The recent revival of interest in the way that the blood from younger animals (and people?) can improve the health of older ones came bundled with a particular protein candidate for the effect, GDF11. Several papers appeared on its effects in vivo, but there were people who found that odd, according to Nature News.
Those results quickly made GDF11 the leading explanation for the rejuvenating effects of transfusing young blood into old animals. But that idea was confusing to many because GDF11 is very similar to the protein myostatin, which prevents muscle stem cells from differentiating into mature muscle — the opposite effect to that seen by Wagers and her team.
For GDF11, “You could imagine that when it came out last year that it helped muscle, it was quite a surprise,” says David Glass, executive director of the muscle diseases group at the Novartis Institutes for Biomedical Research in Cambridge, Massachusetts. “Did we miss something?”
Now in Cell Metabolism, Glass and co-workers are reporting that GDF11 does not, in fact, have the effects ascribed to it. If they’re right, this is (yet another) case of antibody trouble, because they report that the antibody used in the recent papers is not as selective as it’s supposed to be. Novartis has an anti-myostatin antibody in development as a therapeutic (which explains their immediate interest here) and they’re looking into whether it blocks GDF11 as well. Their paper suggests that that would be no bad thing, actually.

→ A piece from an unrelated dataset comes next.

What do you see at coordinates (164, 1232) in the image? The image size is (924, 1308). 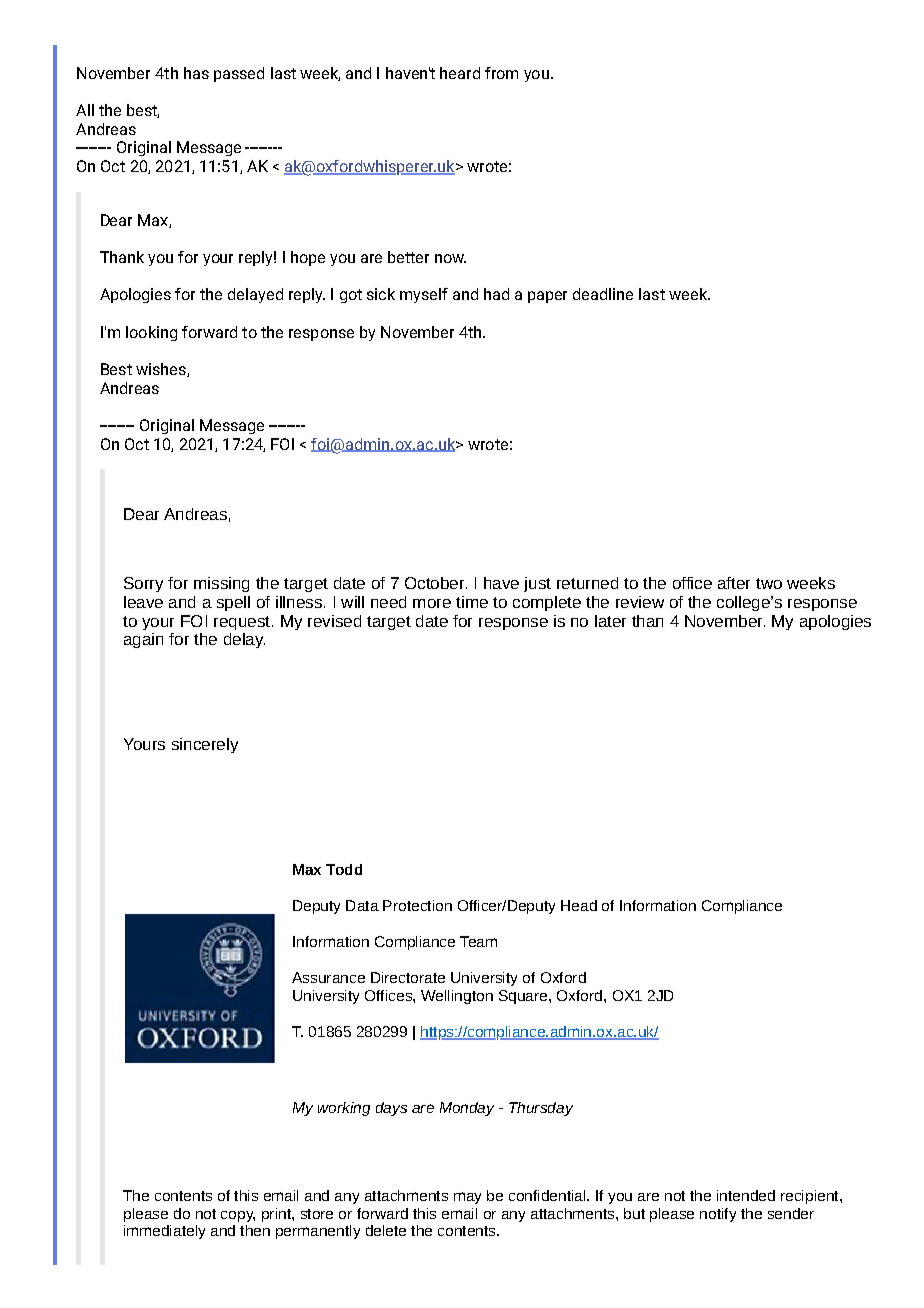 I see `immediately` at bounding box center [164, 1232].
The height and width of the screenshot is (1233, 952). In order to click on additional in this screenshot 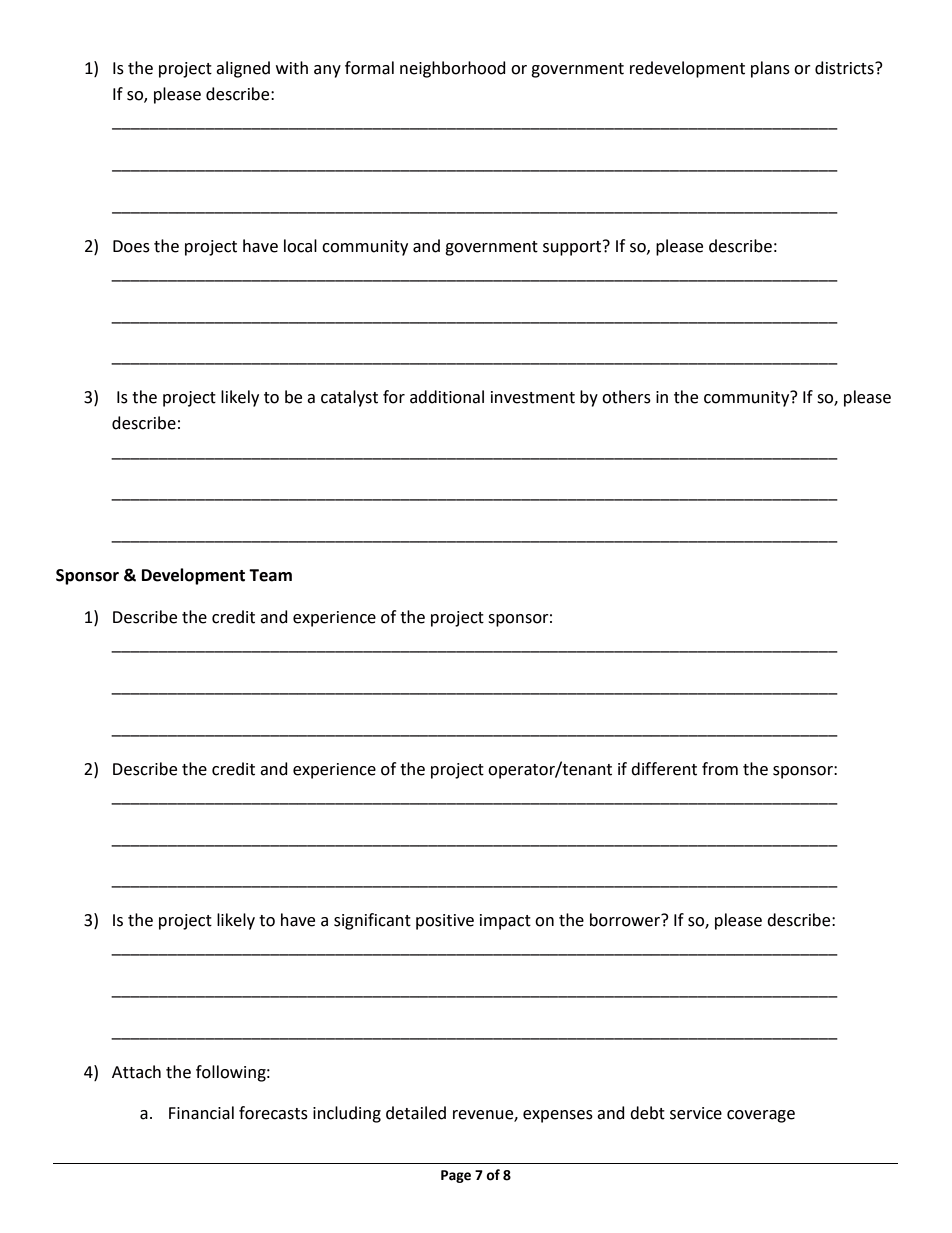, I will do `click(447, 397)`.
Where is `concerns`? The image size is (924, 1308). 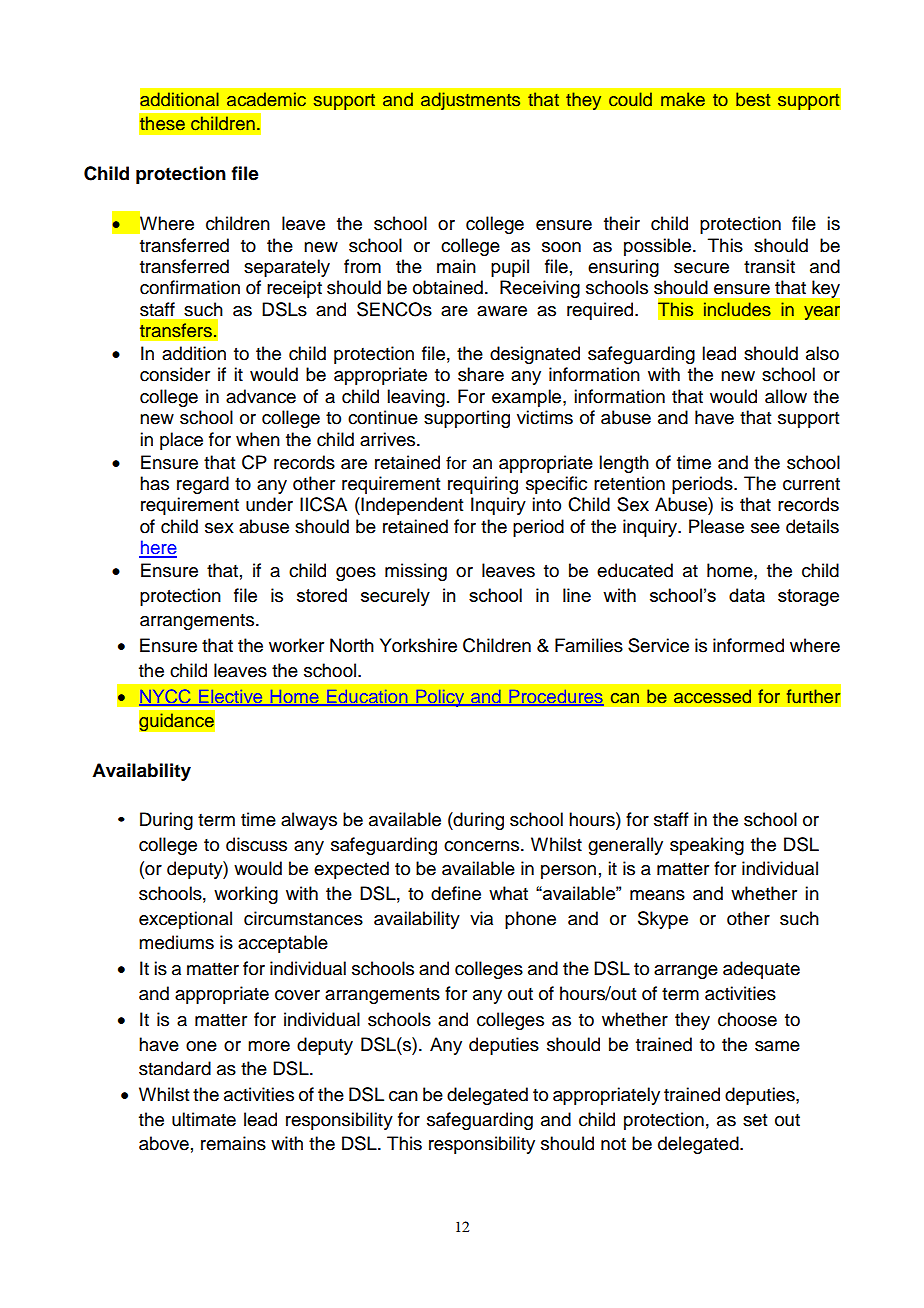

Amy Wagers and co-workers at Harvard, though, are apparently sticking to their guns, suggesting that there might be multiple forms of GDF11. That’s possible, to be sure, but it’s also (I hate to say this) the sort of rationale that one comes up with after one’s antibody has been called into question. I wouldn’t want to count the number of times that studies (large and small) have come undone because of antibody problems, and it’s almost always because they turn out to be less targeted than thought. There are a lot of proteins out there, and a lot of related proteins to any given target. Assaying an antibody against them can be quite tedious, but if you don’t, you run the risk of things suddenly getting the opposite of tedious, and not in a good way. We’ll see how the dust settles on this one.
If the Glass paper is correct, though, and GDF11 is not the answer, that throws the field wide open for someone to find out what the answer is. I would guess that several groups have held back getting into this area, thinking that the big prize had already been found, but if that’s not so, well. . .
Update: and as fate would have it, Nature News now has a feature on the problems of antibody reproducibility! Thanks to a post in the comments section for pointing this out.